Beginning with the line that holds "You are a GUI" and ending with the last line below, please copy every line exactly, add nothing, and leave out the pictures.

:: THE DATA ::
--- START ---

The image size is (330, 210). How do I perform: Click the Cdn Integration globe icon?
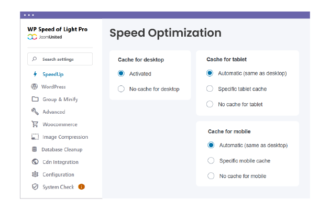pos(35,162)
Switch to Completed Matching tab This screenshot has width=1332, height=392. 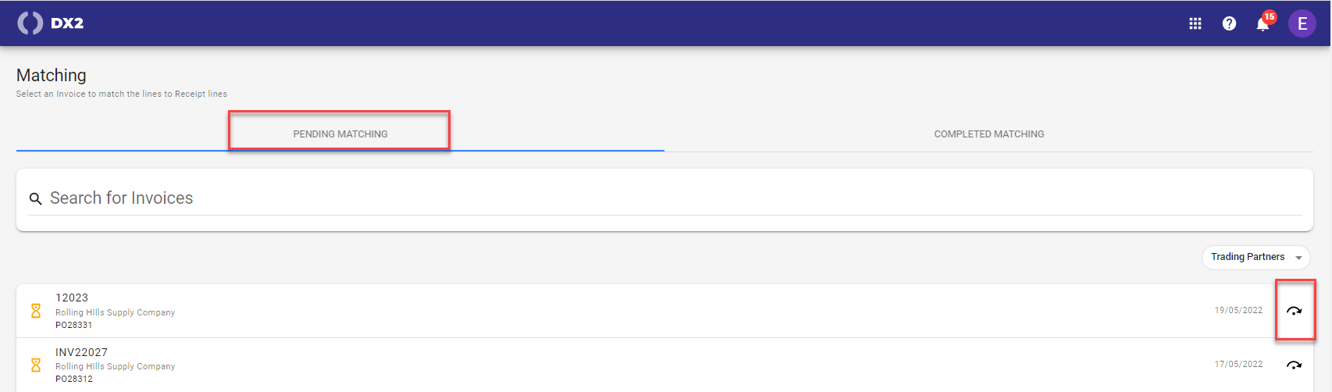[989, 134]
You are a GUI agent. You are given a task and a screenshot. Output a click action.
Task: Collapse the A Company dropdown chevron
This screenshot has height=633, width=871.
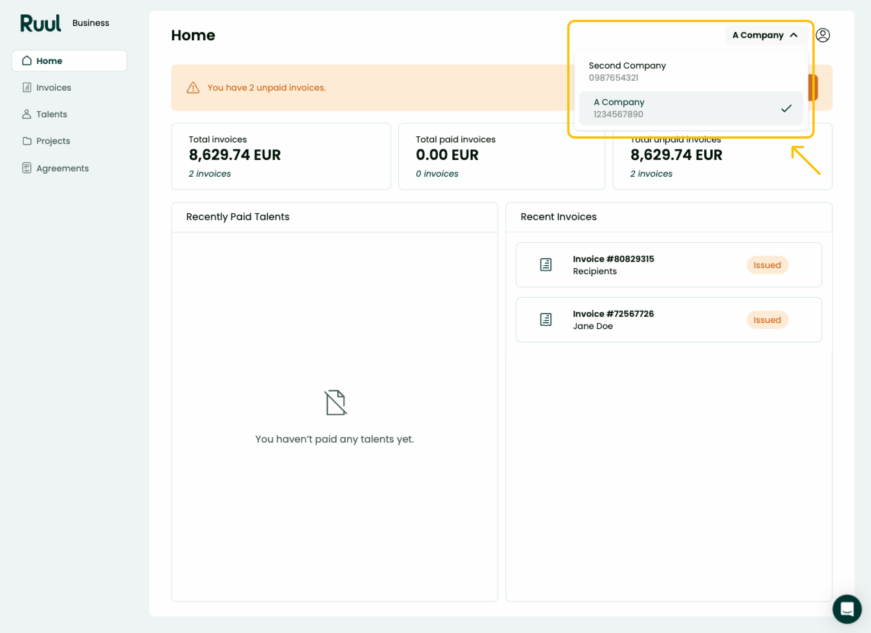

--- END ---

:: TASK RESULT ::
You are a GUI agent. You are given a task and a screenshot. Output a click action.
Task: Collapse the A Company dropdown chevron
This screenshot has height=633, width=871.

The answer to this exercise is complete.